BEGIN GIVEN DATA
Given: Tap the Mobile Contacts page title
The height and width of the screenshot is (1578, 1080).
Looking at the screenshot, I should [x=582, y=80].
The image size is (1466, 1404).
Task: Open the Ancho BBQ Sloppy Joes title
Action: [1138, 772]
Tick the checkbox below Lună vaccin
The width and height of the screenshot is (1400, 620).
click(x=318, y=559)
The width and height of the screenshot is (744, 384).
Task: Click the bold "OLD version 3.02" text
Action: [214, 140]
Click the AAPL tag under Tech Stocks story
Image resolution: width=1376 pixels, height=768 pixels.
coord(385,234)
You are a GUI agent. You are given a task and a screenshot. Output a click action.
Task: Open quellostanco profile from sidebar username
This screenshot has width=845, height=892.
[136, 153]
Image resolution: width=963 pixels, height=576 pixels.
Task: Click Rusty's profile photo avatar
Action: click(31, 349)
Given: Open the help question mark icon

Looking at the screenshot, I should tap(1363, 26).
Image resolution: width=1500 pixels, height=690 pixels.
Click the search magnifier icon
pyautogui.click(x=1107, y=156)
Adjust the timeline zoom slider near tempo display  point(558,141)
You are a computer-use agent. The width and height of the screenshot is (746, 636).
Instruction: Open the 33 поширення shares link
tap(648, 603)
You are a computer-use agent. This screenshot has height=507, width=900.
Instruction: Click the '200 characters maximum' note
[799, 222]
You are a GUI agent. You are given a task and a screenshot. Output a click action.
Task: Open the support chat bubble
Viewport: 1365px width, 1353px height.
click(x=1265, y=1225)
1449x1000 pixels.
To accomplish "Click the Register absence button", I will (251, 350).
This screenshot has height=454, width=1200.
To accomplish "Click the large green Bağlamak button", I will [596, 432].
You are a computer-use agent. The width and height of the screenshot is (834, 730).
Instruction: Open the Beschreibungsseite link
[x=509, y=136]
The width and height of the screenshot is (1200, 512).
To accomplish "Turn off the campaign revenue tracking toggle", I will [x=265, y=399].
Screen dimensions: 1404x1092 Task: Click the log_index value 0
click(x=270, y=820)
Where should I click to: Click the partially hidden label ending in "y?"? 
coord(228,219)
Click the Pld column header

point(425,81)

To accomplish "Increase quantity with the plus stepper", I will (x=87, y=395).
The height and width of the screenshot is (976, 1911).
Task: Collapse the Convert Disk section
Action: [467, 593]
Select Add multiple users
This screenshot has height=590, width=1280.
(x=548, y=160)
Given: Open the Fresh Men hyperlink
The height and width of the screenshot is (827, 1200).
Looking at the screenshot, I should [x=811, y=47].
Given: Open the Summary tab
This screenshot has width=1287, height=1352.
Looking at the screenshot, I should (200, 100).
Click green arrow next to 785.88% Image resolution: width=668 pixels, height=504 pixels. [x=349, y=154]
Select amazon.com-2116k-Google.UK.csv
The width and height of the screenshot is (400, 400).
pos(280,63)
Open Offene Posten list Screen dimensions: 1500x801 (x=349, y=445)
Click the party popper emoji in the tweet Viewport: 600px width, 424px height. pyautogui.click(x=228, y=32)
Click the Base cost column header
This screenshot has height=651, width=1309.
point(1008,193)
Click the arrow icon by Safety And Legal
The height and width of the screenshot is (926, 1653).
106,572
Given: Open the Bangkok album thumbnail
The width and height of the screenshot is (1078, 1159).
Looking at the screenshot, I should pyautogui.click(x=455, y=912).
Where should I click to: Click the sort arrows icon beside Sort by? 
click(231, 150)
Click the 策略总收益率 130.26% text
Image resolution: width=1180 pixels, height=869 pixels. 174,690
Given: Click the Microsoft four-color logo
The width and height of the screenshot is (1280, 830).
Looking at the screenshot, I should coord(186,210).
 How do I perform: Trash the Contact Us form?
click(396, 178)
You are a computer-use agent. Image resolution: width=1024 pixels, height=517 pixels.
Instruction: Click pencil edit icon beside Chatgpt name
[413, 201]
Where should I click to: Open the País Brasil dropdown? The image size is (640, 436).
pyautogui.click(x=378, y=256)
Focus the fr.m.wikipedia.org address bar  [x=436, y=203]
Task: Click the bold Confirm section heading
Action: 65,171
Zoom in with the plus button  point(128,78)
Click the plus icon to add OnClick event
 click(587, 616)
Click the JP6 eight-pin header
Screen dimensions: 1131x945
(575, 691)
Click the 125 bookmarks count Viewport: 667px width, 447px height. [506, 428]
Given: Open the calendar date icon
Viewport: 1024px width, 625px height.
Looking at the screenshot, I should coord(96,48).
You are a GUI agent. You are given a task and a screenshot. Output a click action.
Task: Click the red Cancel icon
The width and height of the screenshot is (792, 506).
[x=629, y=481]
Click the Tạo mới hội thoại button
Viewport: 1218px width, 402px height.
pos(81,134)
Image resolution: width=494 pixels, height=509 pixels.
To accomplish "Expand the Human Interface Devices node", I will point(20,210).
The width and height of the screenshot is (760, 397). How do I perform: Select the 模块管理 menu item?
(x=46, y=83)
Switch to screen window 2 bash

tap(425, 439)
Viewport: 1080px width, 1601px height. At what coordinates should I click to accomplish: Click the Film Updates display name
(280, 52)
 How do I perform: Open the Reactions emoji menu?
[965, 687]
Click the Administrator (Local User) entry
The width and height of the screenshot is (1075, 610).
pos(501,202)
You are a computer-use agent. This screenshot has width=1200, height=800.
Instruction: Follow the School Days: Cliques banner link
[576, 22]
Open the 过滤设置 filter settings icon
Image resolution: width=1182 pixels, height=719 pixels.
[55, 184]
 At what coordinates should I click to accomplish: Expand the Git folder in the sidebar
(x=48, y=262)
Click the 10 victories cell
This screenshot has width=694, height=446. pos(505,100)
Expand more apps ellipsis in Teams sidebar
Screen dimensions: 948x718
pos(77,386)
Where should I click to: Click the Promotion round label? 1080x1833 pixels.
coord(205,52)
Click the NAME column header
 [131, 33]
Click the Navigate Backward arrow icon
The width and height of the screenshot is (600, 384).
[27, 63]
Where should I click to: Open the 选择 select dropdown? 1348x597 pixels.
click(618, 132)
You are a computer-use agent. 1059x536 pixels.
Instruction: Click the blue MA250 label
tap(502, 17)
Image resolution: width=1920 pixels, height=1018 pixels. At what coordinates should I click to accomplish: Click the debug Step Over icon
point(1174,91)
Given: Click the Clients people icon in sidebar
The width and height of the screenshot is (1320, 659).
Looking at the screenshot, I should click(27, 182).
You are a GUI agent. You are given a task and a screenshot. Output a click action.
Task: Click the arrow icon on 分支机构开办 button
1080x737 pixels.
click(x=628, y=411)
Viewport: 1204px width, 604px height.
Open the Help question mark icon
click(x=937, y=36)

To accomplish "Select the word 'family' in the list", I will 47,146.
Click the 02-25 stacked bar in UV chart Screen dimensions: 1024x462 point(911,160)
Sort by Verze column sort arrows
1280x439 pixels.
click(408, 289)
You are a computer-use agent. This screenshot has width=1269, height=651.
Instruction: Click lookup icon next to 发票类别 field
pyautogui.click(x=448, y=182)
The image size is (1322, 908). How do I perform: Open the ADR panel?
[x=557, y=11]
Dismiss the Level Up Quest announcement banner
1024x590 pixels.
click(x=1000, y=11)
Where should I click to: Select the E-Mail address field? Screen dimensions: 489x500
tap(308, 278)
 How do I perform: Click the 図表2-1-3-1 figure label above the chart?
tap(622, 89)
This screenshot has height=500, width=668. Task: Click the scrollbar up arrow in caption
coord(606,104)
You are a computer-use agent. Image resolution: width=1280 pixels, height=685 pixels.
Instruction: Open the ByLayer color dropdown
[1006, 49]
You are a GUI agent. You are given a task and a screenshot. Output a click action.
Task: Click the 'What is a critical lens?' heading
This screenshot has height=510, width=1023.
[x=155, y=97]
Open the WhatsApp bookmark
END GIVEN DATA
Every record shown above should appear again in your answer, unchanged.

FINISHED EXERCISE:
Given: Tap the Mobile Contacts page title
The height and width of the screenshot is (1578, 1080).
Looking at the screenshot, I should [x=582, y=80].
The image size is (1466, 1404).
Task: Open the Ancho BBQ Sloppy Joes title
Action: [1138, 772]
Tick the checkbox below Lună vaccin
The width and height of the screenshot is (1400, 620).
click(x=318, y=559)
The width and height of the screenshot is (744, 384).
Task: Click the bold "OLD version 3.02" text
Action: [214, 140]
Click the AAPL tag under Tech Stocks story
Image resolution: width=1376 pixels, height=768 pixels.
coord(385,234)
You are a GUI agent. You are given a task and a screenshot. Output a click action.
Task: Open quellostanco profile from sidebar username
This screenshot has width=845, height=892.
[136, 153]
Image resolution: width=963 pixels, height=576 pixels.
Task: Click Rusty's profile photo avatar
Action: click(31, 349)
Given: Open the help question mark icon

Looking at the screenshot, I should tap(1363, 26).
Image resolution: width=1500 pixels, height=690 pixels.
Click the search magnifier icon
pyautogui.click(x=1107, y=156)
Adjust the timeline zoom slider near tempo display  point(558,141)
You are a computer-use agent. The width and height of the screenshot is (746, 636).
Instruction: Open the 33 поширення shares link
tap(648, 603)
You are a computer-use agent. This screenshot has height=507, width=900.
Instruction: Click the '200 characters maximum' note
[799, 222]
You are a GUI agent. You are given a task and a screenshot. Output a click action.
Task: Open the support chat bubble
Viewport: 1365px width, 1353px height.
click(x=1265, y=1225)
1449x1000 pixels.
To accomplish "Click the Register absence button", I will (251, 350).
This screenshot has height=454, width=1200.
To accomplish "Click the large green Bağlamak button", I will [596, 432].
You are a computer-use agent. The width and height of the screenshot is (834, 730).
Instruction: Open the Beschreibungsseite link
[x=509, y=136]
The width and height of the screenshot is (1200, 512).
To accomplish "Turn off the campaign revenue tracking toggle", I will [x=265, y=399].
Screen dimensions: 1404x1092 Task: Click the log_index value 0
click(x=270, y=820)
Where should I click to: Click the partially hidden label ending in "y?"? 
coord(228,219)
Click the Pld column header

point(425,81)

To accomplish "Increase quantity with the plus stepper", I will (x=87, y=395).
The height and width of the screenshot is (976, 1911).
Task: Collapse the Convert Disk section
Action: [467, 593]
Select Add multiple users
This screenshot has height=590, width=1280.
(x=548, y=160)
Given: Open the Fresh Men hyperlink
The height and width of the screenshot is (827, 1200).
Looking at the screenshot, I should [x=811, y=47].
Given: Open the Summary tab
This screenshot has width=1287, height=1352.
Looking at the screenshot, I should (200, 100).
Click green arrow next to 785.88% Image resolution: width=668 pixels, height=504 pixels. [x=349, y=154]
Select amazon.com-2116k-Google.UK.csv
The width and height of the screenshot is (400, 400).
pos(280,63)
Open Offene Posten list Screen dimensions: 1500x801 (x=349, y=445)
Click the party popper emoji in the tweet Viewport: 600px width, 424px height. pyautogui.click(x=228, y=32)
Click the Base cost column header
This screenshot has height=651, width=1309.
point(1008,193)
Click the arrow icon by Safety And Legal
The height and width of the screenshot is (926, 1653).
106,572
Given: Open the Bangkok album thumbnail
The width and height of the screenshot is (1078, 1159).
Looking at the screenshot, I should pyautogui.click(x=455, y=912).
Where should I click to: Click the sort arrows icon beside Sort by? 
click(231, 150)
Click the 策略总收益率 130.26% text
Image resolution: width=1180 pixels, height=869 pixels. 174,690
Given: Click the Microsoft four-color logo
The width and height of the screenshot is (1280, 830).
Looking at the screenshot, I should coord(186,210).
 How do I perform: Trash the Contact Us form?
click(396, 178)
You are a computer-use agent. Image resolution: width=1024 pixels, height=517 pixels.
Instruction: Click pencil edit icon beside Chatgpt name
[413, 201]
Where should I click to: Open the País Brasil dropdown? The image size is (640, 436).
pyautogui.click(x=378, y=256)
Focus the fr.m.wikipedia.org address bar  [x=436, y=203]
Task: Click the bold Confirm section heading
Action: 65,171
Zoom in with the plus button  point(128,78)
Click the plus icon to add OnClick event
 click(587, 616)
Click the JP6 eight-pin header
Screen dimensions: 1131x945
(575, 691)
Click the 125 bookmarks count Viewport: 667px width, 447px height. [506, 428]
Given: Open the calendar date icon
Viewport: 1024px width, 625px height.
Looking at the screenshot, I should coord(96,48).
You are a GUI agent. You are given a task and a screenshot. Output a click action.
Task: Click the red Cancel icon
The width and height of the screenshot is (792, 506).
[x=629, y=481]
Click the Tạo mới hội thoại button
Viewport: 1218px width, 402px height.
pos(81,134)
Image resolution: width=494 pixels, height=509 pixels.
To accomplish "Expand the Human Interface Devices node", I will point(20,210).
The width and height of the screenshot is (760, 397). How do I perform: Select the 模块管理 menu item?
(x=46, y=83)
Switch to screen window 2 bash

tap(425, 439)
Viewport: 1080px width, 1601px height. At what coordinates should I click to accomplish: Click the Film Updates display name
(280, 52)
 How do I perform: Open the Reactions emoji menu?
[965, 687]
Click the Administrator (Local User) entry
The width and height of the screenshot is (1075, 610).
pos(501,202)
You are a computer-use agent. This screenshot has width=1200, height=800.
Instruction: Follow the School Days: Cliques banner link
[576, 22]
Open the 过滤设置 filter settings icon
Image resolution: width=1182 pixels, height=719 pixels.
[55, 184]
 At what coordinates should I click to accomplish: Expand the Git folder in the sidebar
(x=48, y=262)
Click the 10 victories cell
This screenshot has width=694, height=446. pos(505,100)
Expand more apps ellipsis in Teams sidebar
Screen dimensions: 948x718
pos(77,386)
Where should I click to: Click the Promotion round label? 1080x1833 pixels.
coord(205,52)
Click the NAME column header
 [131, 33]
Click the Navigate Backward arrow icon
The width and height of the screenshot is (600, 384).
[27, 63]
Where should I click to: Open the 选择 select dropdown? 1348x597 pixels.
click(618, 132)
You are a computer-use agent. 1059x536 pixels.
Instruction: Click the blue MA250 label
tap(502, 17)
Image resolution: width=1920 pixels, height=1018 pixels. At what coordinates should I click to accomplish: Click the debug Step Over icon
point(1174,91)
Given: Click the Clients people icon in sidebar
The width and height of the screenshot is (1320, 659).
Looking at the screenshot, I should click(27, 182).
You are a GUI agent. You are given a task and a screenshot. Output a click action.
Task: Click the arrow icon on 分支机构开办 button
1080x737 pixels.
click(x=628, y=411)
Viewport: 1204px width, 604px height.
Open the Help question mark icon
click(x=937, y=36)

To accomplish "Select the word 'family' in the list", I will 47,146.
Click the 02-25 stacked bar in UV chart Screen dimensions: 1024x462 point(911,160)
Sort by Verze column sort arrows
1280x439 pixels.
click(408, 289)
You are a computer-use agent. This screenshot has width=1269, height=651.
Instruction: Click lookup icon next to 发票类别 field
pyautogui.click(x=448, y=182)
The image size is (1322, 908). How do I perform: Open the ADR panel?
[x=557, y=11]
Dismiss the Level Up Quest announcement banner
1024x590 pixels.
click(x=1000, y=11)
Where should I click to: Select the E-Mail address field? Screen dimensions: 489x500
tap(308, 278)
 How do I perform: Click the 図表2-1-3-1 figure label above the chart?
tap(622, 89)
This screenshot has height=500, width=668. Task: Click the scrollbar up arrow in caption
coord(606,104)
You are a computer-use agent. Image resolution: width=1280 pixels, height=685 pixels.
Instruction: Open the ByLayer color dropdown
[1006, 49]
You are a GUI agent. You are given a task and a screenshot. Output a click action.
Task: Click the 'What is a critical lens?' heading
This screenshot has height=510, width=1023.
[x=155, y=97]
Open the WhatsApp bookmark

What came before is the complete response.